[Entries for locating text and elements]
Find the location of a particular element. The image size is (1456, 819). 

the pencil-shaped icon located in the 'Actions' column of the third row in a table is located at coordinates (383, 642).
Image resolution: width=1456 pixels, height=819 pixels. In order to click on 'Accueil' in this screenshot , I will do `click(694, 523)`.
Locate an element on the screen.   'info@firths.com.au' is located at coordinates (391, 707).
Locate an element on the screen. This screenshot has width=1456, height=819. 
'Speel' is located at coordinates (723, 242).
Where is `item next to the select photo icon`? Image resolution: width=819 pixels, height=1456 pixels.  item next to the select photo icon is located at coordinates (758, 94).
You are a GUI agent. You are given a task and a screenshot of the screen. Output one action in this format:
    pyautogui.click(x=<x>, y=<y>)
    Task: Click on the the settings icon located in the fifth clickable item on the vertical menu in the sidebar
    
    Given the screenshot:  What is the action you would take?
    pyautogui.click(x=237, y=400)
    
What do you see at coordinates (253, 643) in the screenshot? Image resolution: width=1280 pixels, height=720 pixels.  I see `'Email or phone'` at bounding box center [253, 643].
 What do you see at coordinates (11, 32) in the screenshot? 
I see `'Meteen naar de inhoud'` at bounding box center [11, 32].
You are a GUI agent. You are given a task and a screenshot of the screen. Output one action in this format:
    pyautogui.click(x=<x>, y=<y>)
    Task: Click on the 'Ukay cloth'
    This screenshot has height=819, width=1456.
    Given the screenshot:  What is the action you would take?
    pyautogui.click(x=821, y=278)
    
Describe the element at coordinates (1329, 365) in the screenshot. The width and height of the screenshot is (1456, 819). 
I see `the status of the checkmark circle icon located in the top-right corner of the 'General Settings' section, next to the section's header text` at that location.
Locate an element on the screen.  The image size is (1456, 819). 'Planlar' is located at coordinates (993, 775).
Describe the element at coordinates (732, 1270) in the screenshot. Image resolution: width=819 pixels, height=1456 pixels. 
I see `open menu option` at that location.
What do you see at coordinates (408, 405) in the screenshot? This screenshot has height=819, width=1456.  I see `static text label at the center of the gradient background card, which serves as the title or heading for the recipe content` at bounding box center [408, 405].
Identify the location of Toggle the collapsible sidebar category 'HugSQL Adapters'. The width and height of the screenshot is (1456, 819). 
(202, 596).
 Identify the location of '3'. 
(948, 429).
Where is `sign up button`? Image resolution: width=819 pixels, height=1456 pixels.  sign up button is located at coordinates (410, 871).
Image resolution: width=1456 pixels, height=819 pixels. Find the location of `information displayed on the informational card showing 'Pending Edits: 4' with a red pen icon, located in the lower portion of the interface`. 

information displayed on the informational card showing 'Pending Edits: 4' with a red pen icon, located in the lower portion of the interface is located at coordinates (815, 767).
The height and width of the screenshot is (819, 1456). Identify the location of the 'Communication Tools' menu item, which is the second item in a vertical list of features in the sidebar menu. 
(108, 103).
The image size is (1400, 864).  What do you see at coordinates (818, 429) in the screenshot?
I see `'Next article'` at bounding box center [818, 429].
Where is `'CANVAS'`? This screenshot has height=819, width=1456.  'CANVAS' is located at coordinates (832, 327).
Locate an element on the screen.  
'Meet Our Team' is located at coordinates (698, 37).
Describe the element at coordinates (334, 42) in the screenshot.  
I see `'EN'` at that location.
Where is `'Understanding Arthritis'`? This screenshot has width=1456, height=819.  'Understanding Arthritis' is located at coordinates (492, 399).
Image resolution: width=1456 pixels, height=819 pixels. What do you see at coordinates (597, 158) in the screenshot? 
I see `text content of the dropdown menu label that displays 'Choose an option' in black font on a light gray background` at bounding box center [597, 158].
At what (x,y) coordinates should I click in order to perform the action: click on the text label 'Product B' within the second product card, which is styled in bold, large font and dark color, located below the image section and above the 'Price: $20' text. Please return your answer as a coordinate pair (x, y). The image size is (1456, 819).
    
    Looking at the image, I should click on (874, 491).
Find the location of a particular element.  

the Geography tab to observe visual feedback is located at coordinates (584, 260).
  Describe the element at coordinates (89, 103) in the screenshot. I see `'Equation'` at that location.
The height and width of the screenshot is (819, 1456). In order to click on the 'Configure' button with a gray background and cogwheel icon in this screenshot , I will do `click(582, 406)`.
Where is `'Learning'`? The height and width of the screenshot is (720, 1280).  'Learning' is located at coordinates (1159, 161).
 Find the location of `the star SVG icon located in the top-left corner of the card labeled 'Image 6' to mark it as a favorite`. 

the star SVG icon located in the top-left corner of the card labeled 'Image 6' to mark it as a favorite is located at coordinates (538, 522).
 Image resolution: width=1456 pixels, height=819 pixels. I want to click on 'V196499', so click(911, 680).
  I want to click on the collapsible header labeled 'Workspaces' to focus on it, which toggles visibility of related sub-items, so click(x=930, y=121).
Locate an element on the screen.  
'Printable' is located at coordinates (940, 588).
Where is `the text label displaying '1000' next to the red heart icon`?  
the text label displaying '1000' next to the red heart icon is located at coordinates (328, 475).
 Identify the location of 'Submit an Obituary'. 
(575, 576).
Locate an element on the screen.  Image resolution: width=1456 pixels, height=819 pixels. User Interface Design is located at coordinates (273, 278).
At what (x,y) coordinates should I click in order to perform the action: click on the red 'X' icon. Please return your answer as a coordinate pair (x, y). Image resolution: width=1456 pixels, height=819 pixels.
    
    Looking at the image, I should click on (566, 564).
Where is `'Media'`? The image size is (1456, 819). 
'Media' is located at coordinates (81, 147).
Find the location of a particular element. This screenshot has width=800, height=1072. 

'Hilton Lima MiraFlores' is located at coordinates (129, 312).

- **TASK**
Reproduce verbatim the lines of the items from the line containing "coordinates (391, 707)." through the line containing "status of the", both lines included.

- **RESPONSE TO THE TASK**
Locate an element on the screen.   'info@firths.com.au' is located at coordinates (391, 707).
Locate an element on the screen. This screenshot has width=1456, height=819. 
'Speel' is located at coordinates (723, 242).
Where is `item next to the select photo icon`? Image resolution: width=819 pixels, height=1456 pixels.  item next to the select photo icon is located at coordinates (758, 94).
You are a GUI agent. You are given a task and a screenshot of the screen. Output one action in this format:
    pyautogui.click(x=<x>, y=<y>)
    Task: Click on the the settings icon located in the fifth clickable item on the vertical menu in the sidebar
    
    Given the screenshot:  What is the action you would take?
    pyautogui.click(x=237, y=400)
    
What do you see at coordinates (253, 643) in the screenshot? Image resolution: width=1280 pixels, height=720 pixels.  I see `'Email or phone'` at bounding box center [253, 643].
 What do you see at coordinates (11, 32) in the screenshot? 
I see `'Meteen naar de inhoud'` at bounding box center [11, 32].
You are a GUI agent. You are given a task and a screenshot of the screen. Output one action in this format:
    pyautogui.click(x=<x>, y=<y>)
    Task: Click on the 'Ukay cloth'
    This screenshot has height=819, width=1456.
    Given the screenshot:  What is the action you would take?
    pyautogui.click(x=821, y=278)
    
Describe the element at coordinates (1329, 365) in the screenshot. The width and height of the screenshot is (1456, 819). 
I see `the status of the checkmark circle icon located in the top-right corner of the 'General Settings' section, next to the section's header text` at that location.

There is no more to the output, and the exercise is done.